Arkadaşlarınızın sözlerine çok önem verdiğinizde, istemediğiniz şeyleri yapmak için kendinizi mecbur hisseder ve bu sebeple hem ailenizle hem de öğretmenlerinizle sorunlar yaşamaya başlarsınız. Bazen arkadaşınız gibi giyinmek, arkadaşınız gibi davranmak istersiniz. Bazen ise içinde bulunduğunuz arkadaş grubunuz sizi eleştirmesin diye veya onların onayını almak için bazı olumsuz davranışlarda bulunup zararlı alışkanlıklar bile edinebilirsiniz. Oysa arkadaşlarınız bazı yönleri ile çok iyi olabilir. Onları çok seviyor olabilirsiniz; fakat siz kimseye benzemek zorunda değilsiniz. Siz onların etkisi ile kendinizi değiştirmek yerine bu davranışların yanlış olduğunun farkına varmalarını sağlayabilirsiniz. Eğer bu yanlış davranışlarda ısrar ediyorlarsa sizin için doğru arkadaş değildir.

Kıramıyoruz ki!

Tam ders çalışmaya oturmuşsunuzdur, bir telefon: “Şuraya gidiyoruz, gelse-ne.” “Yok, çalışıyorum işim var.” deseniz cevap hazır: “Bu kadar çalışma, boş versene yahu! Bu kadar çalışmanın ne alemi var? Gel de biraz dolaşalım. Bir de maç yaparız. Bak sen de biraz dinlenmiş olursun.” türünden sözler… Kabul etseniz, çalışma planınız aksayacak, kabul etmeseniz arkadaş grubundan dışlanma veya en azından arkadaşlara alay konusu olma endişesi…

Planlı Olarak Zaman Ayırabilirsiniz

Eğer arkadaşlarınızı kaybetmek istemiyorsanız onlarla beraber olacağınız zamanı önceden belirleyip, onları siz davet edebilirsiniz. Böylece hem onları memnun eder hem de planınızı bozmamış olursunuz. “Arkadaşlarımla beraber olacak kadar planımda boşluk yok.” diyorsanız, o zaman birkaç günlük boşlukları bir araya getirip belli bir güne yığarak arkadaşlarınıza randevu verebilirsiniz.

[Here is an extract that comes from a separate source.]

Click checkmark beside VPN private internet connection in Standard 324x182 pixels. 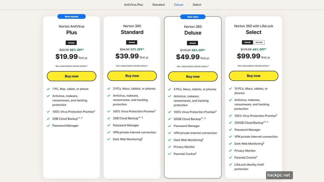pos(109,132)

Ayrıca arkadaşlarınızın hepsine planlı hareket ettiğinizi kabul ettirmeli ve rast-gele anlarda çağırmamalarını nazikçe ifade etmelisiniz. Bu konuda anlaşabilirseniz hem birbirinizin çalışmasını engellememiş hem de arkadaşlık bağlarınızın gelecekte bozulmaması için önlem almış olursunuz.

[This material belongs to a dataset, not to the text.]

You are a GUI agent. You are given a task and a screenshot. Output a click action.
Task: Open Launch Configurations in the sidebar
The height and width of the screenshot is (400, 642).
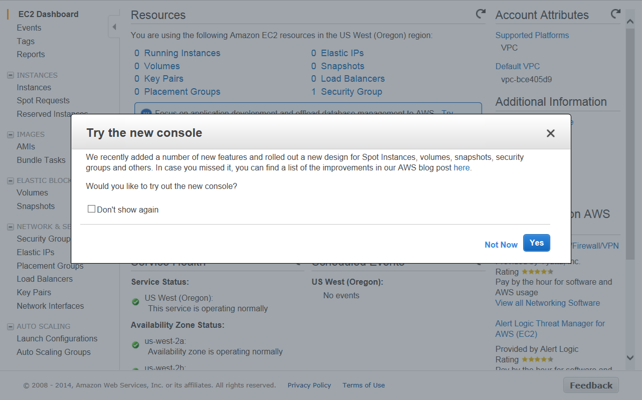coord(57,339)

Eğer onları ikna edemiyorsanız, iyi bir arkadaş çevreniz yok demektir. Sizin gibi planlı çalışan ve karakteri size uyan yeni arkadaşlar bulabilir ve bu arkadaşlarınızla grup çalışması yapabilirsiniz. Hep beraber ders çalışıp hep beraber eğlenirsiniz. İyi arkadaşlar sayesinde her şeyin eskisinden daha farklı ve daha güzel olduğunu hissedersiniz.

Ebeveynlere Öneriler:

  • Ergenler, mevsim değişikliğinden daha çok etkilenir. Bunun biyolojik nedeni olduğu unutulmamalıdır. Ders çalışmakta sıkılır ve zorlanırlar. Bu durumda otoriter davranmak yerine esnek ve anlayışlı yaklaşmak gerekir.
  • Kimi dersler öğrencileri rahatlatmak için okulun bahçesinde bile yapılabilir. Ev ortamında ise balkon ders çalışmak için kullanılabilir.
  • İnteraktif dersler daha yararlı olacaktır. Ezber gerektiren yani sözel olan derslerde çocuklarımızla karşılıklı sohbet havasında, onlara yardımcı olabiliriz.
  • Her öğrenci farklı bir bireydir ve her bireyin algılama, öğrenme stillerinin farklı olacağını unutmamak gerekir.
  • Ebeveyn olarak çocuklarımıza nasıl örtük mesajlar verdiğimizin farkında olmamız gerekir.
  • Unutulmaması gereken, sınav süreci hem ebeveynler hem de öğrenciler için sancılı bir süreçtir ve bu süreci en az zararla ancak birbirimize destek olarak atlatabiliriz.
  • Her aile gerek açık gerekse kapalı olarak kurallarını belirlemelidir. Sağlıklı ailede kurallar gizli değil açık olarak belirlenmelidir.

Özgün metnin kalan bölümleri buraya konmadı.